**Problem:**
Each line below should be repeated exactly as written, with no pictures carried over.

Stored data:
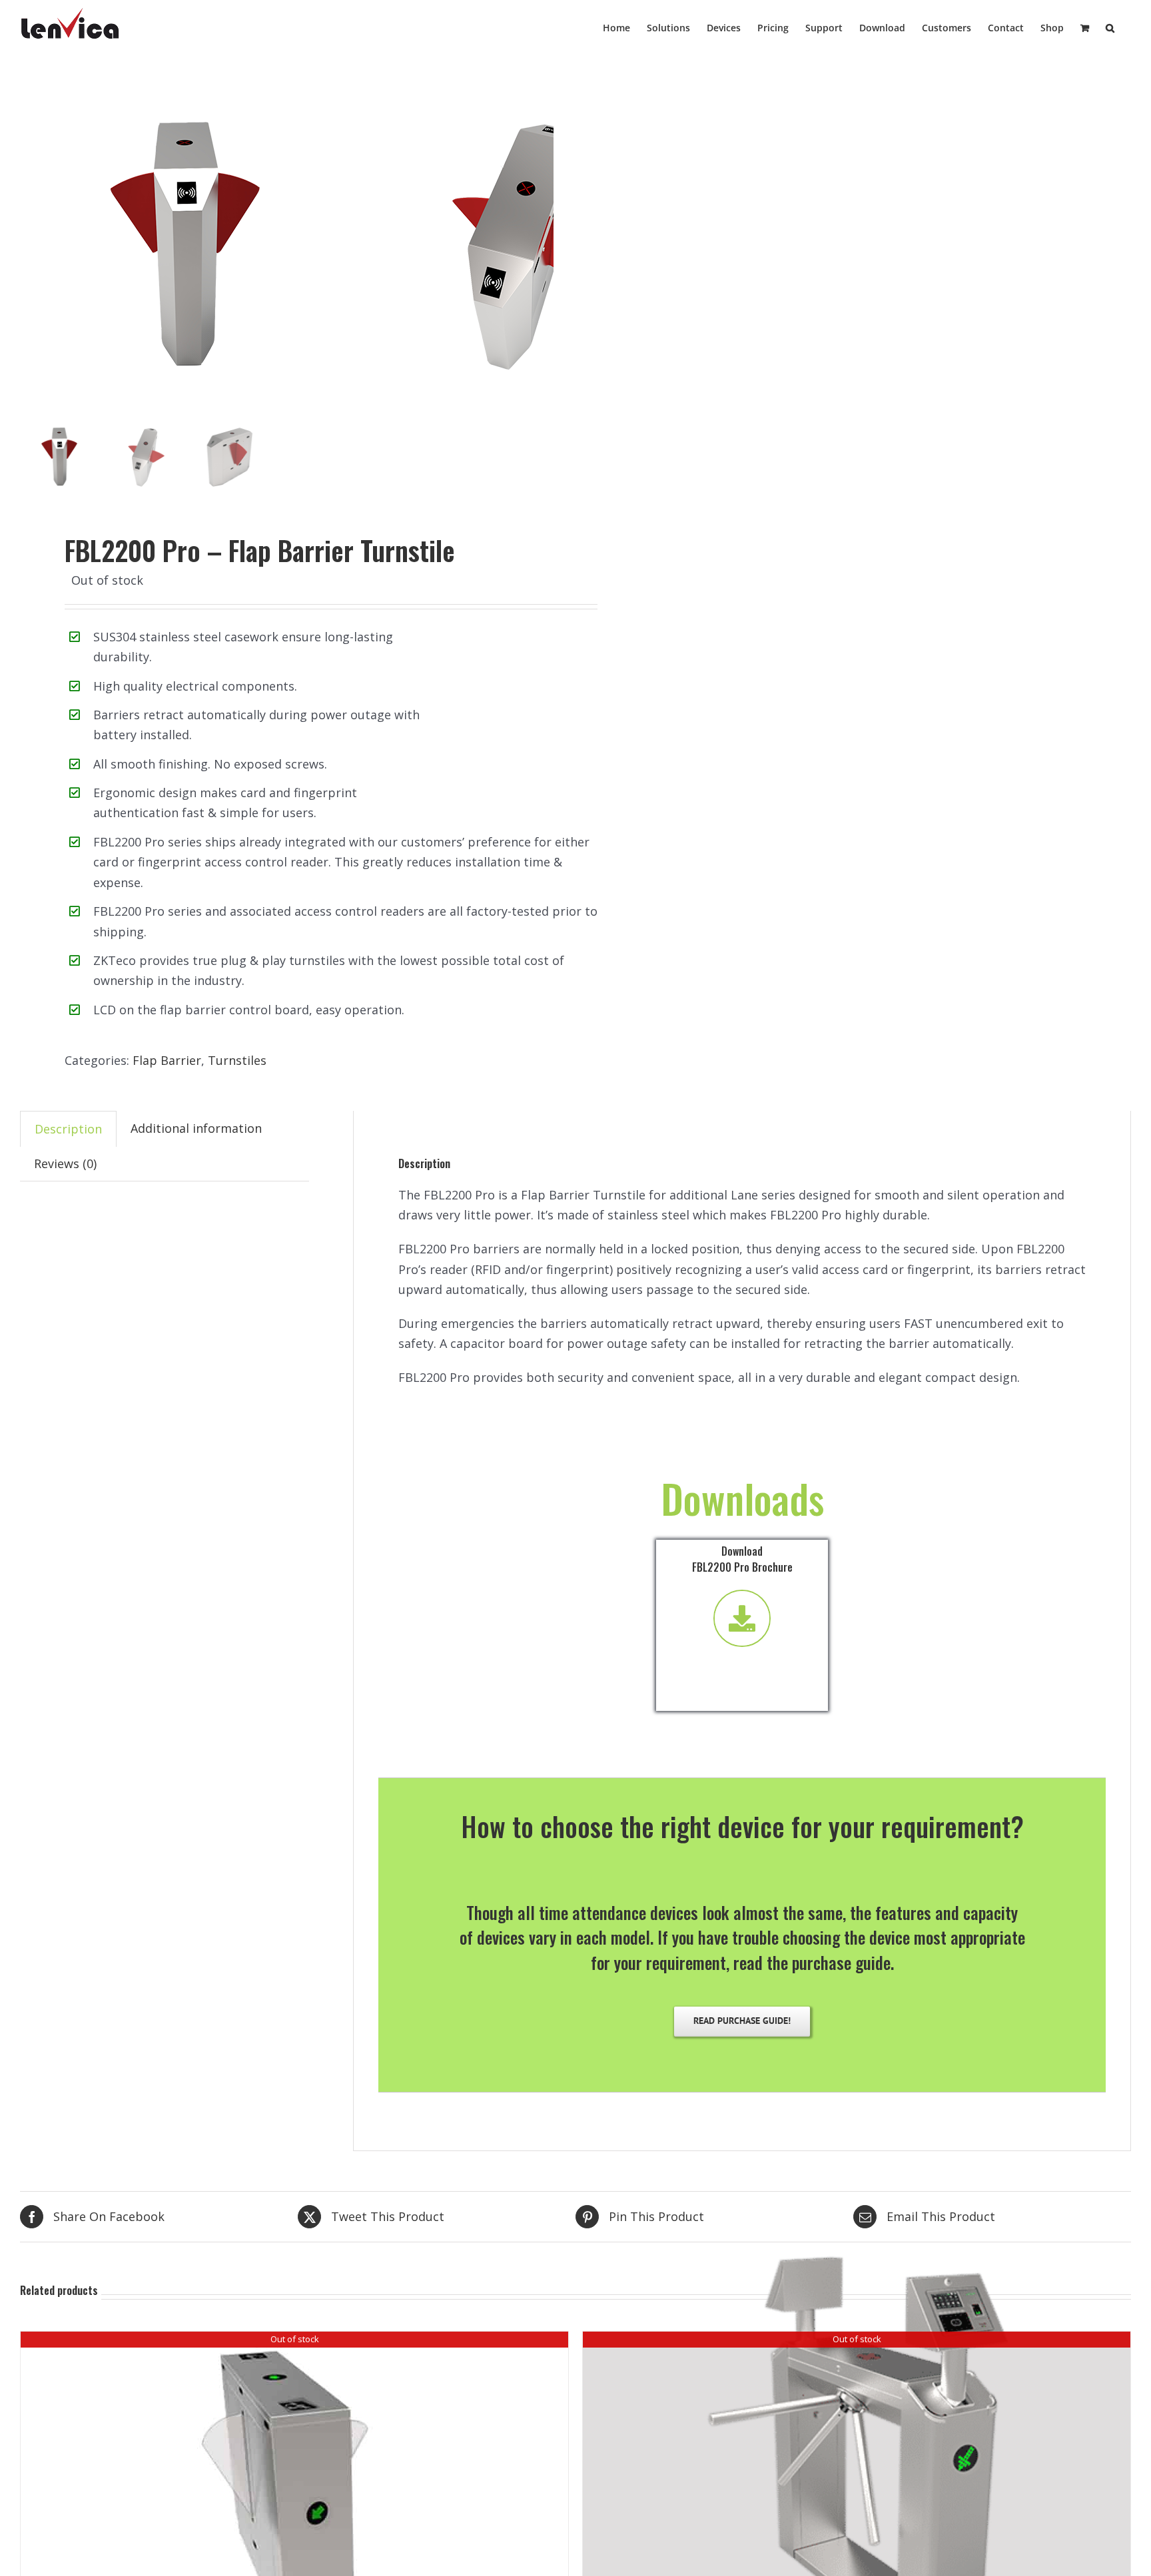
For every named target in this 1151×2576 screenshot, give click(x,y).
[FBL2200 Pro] (186, 246)
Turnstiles (237, 1060)
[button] (1110, 26)
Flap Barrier (167, 1060)
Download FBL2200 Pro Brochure (742, 1559)
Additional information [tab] (196, 1128)
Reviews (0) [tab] (65, 1163)
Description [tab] (68, 1129)
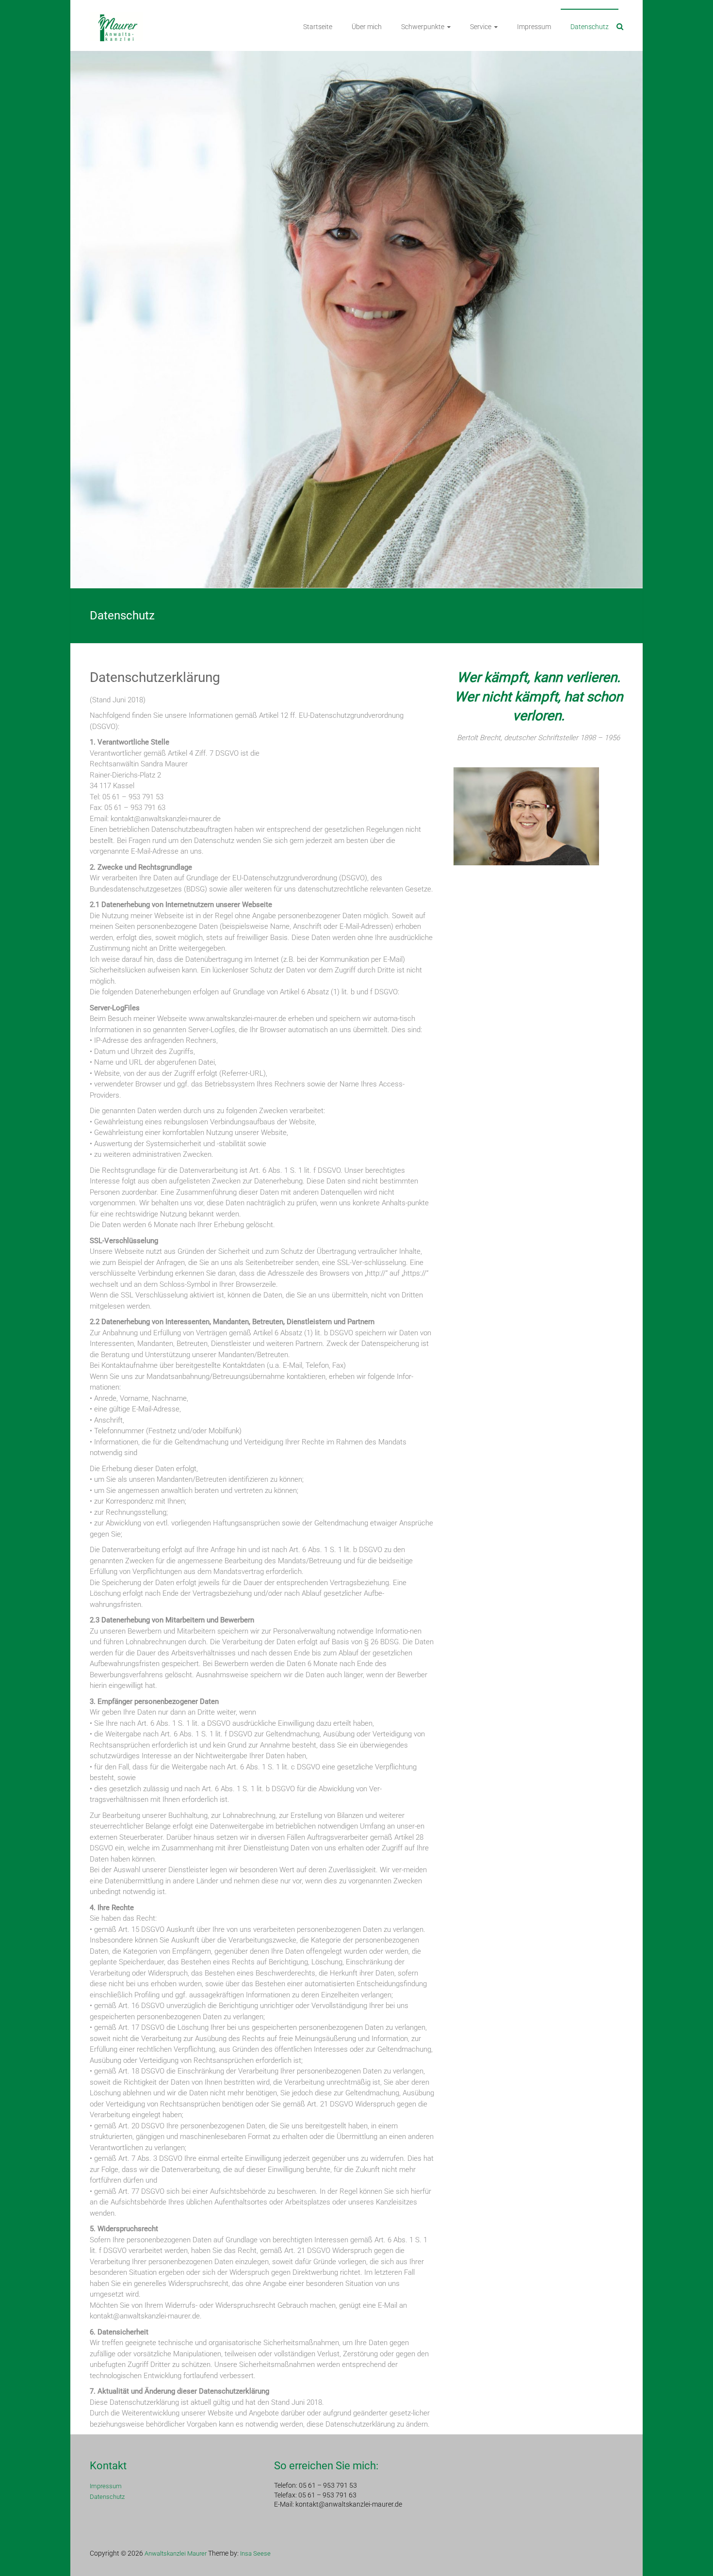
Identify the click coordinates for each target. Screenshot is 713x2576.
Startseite (317, 27)
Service (480, 27)
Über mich (367, 27)
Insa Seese (255, 2553)
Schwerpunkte (422, 27)
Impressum (534, 27)
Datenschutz (589, 27)
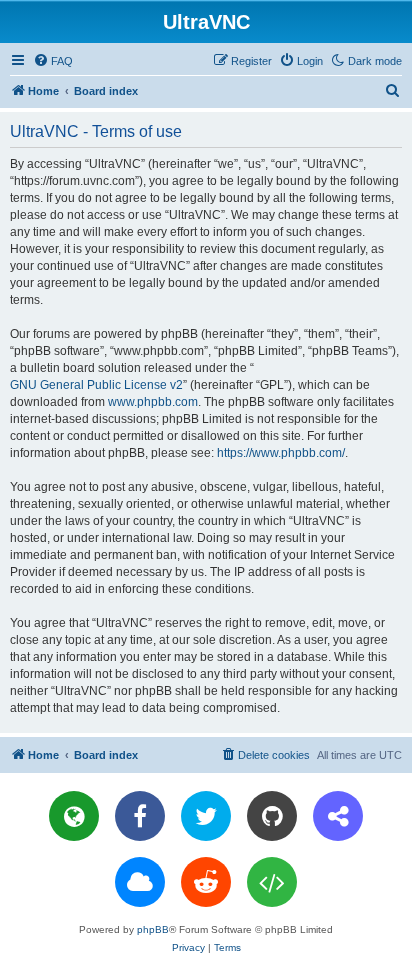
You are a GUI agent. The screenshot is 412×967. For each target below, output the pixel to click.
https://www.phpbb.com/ (281, 453)
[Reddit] (206, 882)
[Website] (74, 816)
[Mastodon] (338, 816)
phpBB (153, 929)
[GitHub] (272, 816)
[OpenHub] (272, 882)
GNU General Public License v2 (96, 385)
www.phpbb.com (153, 402)
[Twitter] (206, 816)
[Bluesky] (140, 882)
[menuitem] (53, 61)
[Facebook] (140, 816)
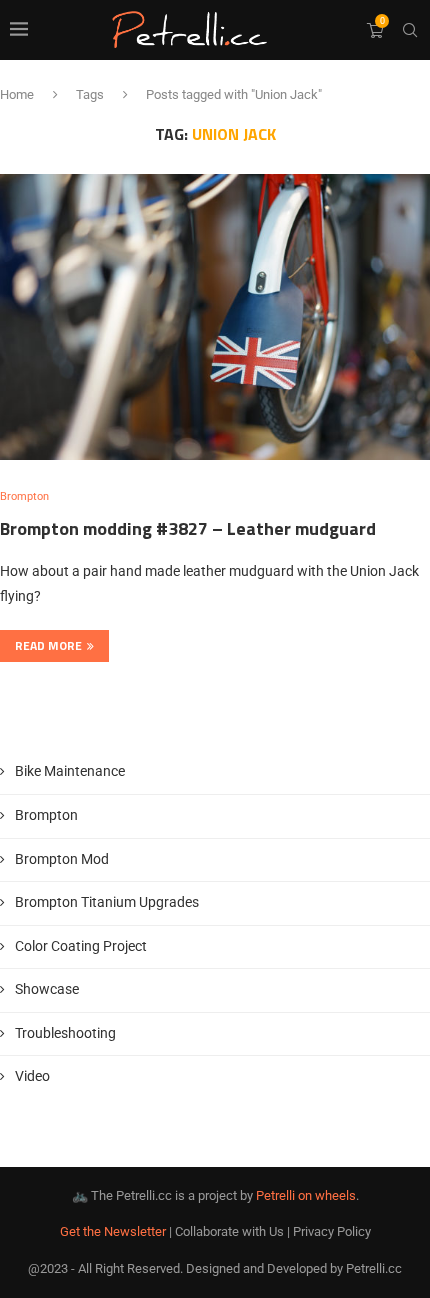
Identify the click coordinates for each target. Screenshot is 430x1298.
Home (17, 94)
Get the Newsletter (113, 1231)
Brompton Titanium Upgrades (107, 902)
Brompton (46, 815)
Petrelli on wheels (306, 1195)
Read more (48, 645)
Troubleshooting (65, 1033)
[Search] (410, 30)
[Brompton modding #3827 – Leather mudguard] (215, 317)
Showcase (47, 989)
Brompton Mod (62, 859)
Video (32, 1076)
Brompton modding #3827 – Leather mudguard (188, 528)
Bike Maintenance (70, 771)
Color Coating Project (81, 946)
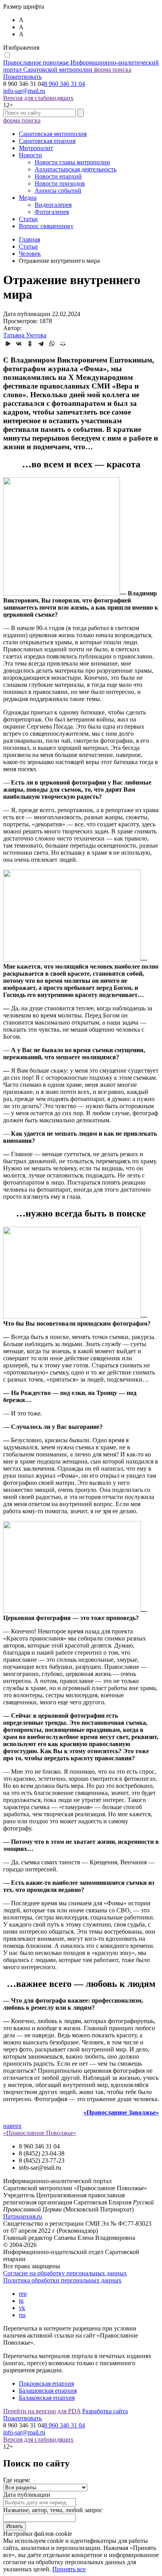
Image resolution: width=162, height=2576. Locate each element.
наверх (12, 2125)
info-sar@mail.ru (24, 90)
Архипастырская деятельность (75, 169)
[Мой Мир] (63, 343)
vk (22, 2307)
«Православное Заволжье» (121, 2112)
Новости (30, 155)
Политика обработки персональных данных (62, 2280)
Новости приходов (60, 183)
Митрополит (36, 148)
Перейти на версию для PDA (42, 2411)
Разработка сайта (105, 2411)
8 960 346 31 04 (64, 83)
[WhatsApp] (52, 343)
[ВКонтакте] (19, 343)
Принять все (69, 2569)
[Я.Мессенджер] (8, 343)
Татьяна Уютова (24, 335)
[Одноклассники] (30, 343)
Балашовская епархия (48, 2390)
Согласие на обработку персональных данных (65, 2273)
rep (23, 2293)
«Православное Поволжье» (39, 2133)
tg (21, 2300)
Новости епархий (58, 176)
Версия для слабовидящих (38, 98)
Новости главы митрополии (72, 162)
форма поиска (112, 69)
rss (22, 2315)
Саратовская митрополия (53, 133)
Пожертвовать (22, 76)
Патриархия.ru (22, 2216)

**Task solution:**
For every named target in this 1151×2576 screenshot, give click(x,y).
[FBL2200 Pro] (186, 246)
Turnstiles (237, 1060)
[button] (1110, 26)
Flap Barrier (167, 1060)
Download FBL2200 Pro Brochure (742, 1559)
Additional information [tab] (196, 1128)
Reviews (0) [tab] (65, 1163)
Description [tab] (68, 1129)
Identify the click coordinates for each target. Screenshot is 713x2576.
Startseite (317, 27)
Service (480, 27)
Über mich (367, 27)
Insa Seese (255, 2553)
Schwerpunkte (422, 27)
Impressum (534, 27)
Datenschutz (589, 27)
You are a GUI agent. The screenshot is 412×967. For each target below, output the pixel to click.
https://www.phpbb.com/ (281, 453)
[Reddit] (206, 882)
[Website] (74, 816)
[Mastodon] (338, 816)
phpBB (153, 929)
[GitHub] (272, 816)
[OpenHub] (272, 882)
GNU General Public License v2 (96, 385)
www.phpbb.com (153, 402)
[Twitter] (206, 816)
[Bluesky] (140, 882)
[menuitem] (53, 61)
[Facebook] (140, 816)
Identify the click coordinates for each target. Screenshot is 430x1298.
Home (17, 94)
Get the Newsletter (113, 1231)
Brompton Titanium Upgrades (107, 902)
Brompton (46, 815)
Petrelli on wheels (306, 1195)
Read more (48, 645)
Troubleshooting (65, 1033)
[Search] (410, 30)
[Brompton modding #3827 – Leather mudguard] (215, 317)
Showcase (47, 989)
Brompton Mod (62, 859)
Video (32, 1076)
Brompton modding #3827 – Leather mudguard (188, 528)
Bike Maintenance (70, 771)
Color Coating Project (81, 946)
Image resolution: width=162, height=2576. Locate each element.
наверх (12, 2125)
info-sar@mail.ru (24, 90)
Архипастырская деятельность (75, 169)
[Мой Мир] (63, 343)
vk (22, 2307)
«Православное Заволжье» (121, 2112)
Новости (30, 155)
Политика обработки персональных данных (62, 2280)
Новости приходов (60, 183)
Митрополит (36, 148)
Перейти на версию для PDA (42, 2411)
Разработка сайта (105, 2411)
8 960 346 31 04 (64, 83)
[WhatsApp] (52, 343)
[ВКонтакте] (19, 343)
Принять все (69, 2569)
[Я.Мессенджер] (8, 343)
Татьяна Уютова (24, 335)
[Одноклассники] (30, 343)
Балашовская епархия (48, 2390)
Согласие на обработку персональных данных (65, 2273)
rep (23, 2293)
«Православное Поволжье» (39, 2133)
tg (21, 2300)
Новости епархий (58, 176)
Версия для слабовидящих (38, 98)
Новости главы митрополии (72, 162)
форма поиска (112, 69)
rss (22, 2315)
Саратовская митрополия (53, 133)
Пожертвовать (22, 76)
Патриархия.ru (22, 2216)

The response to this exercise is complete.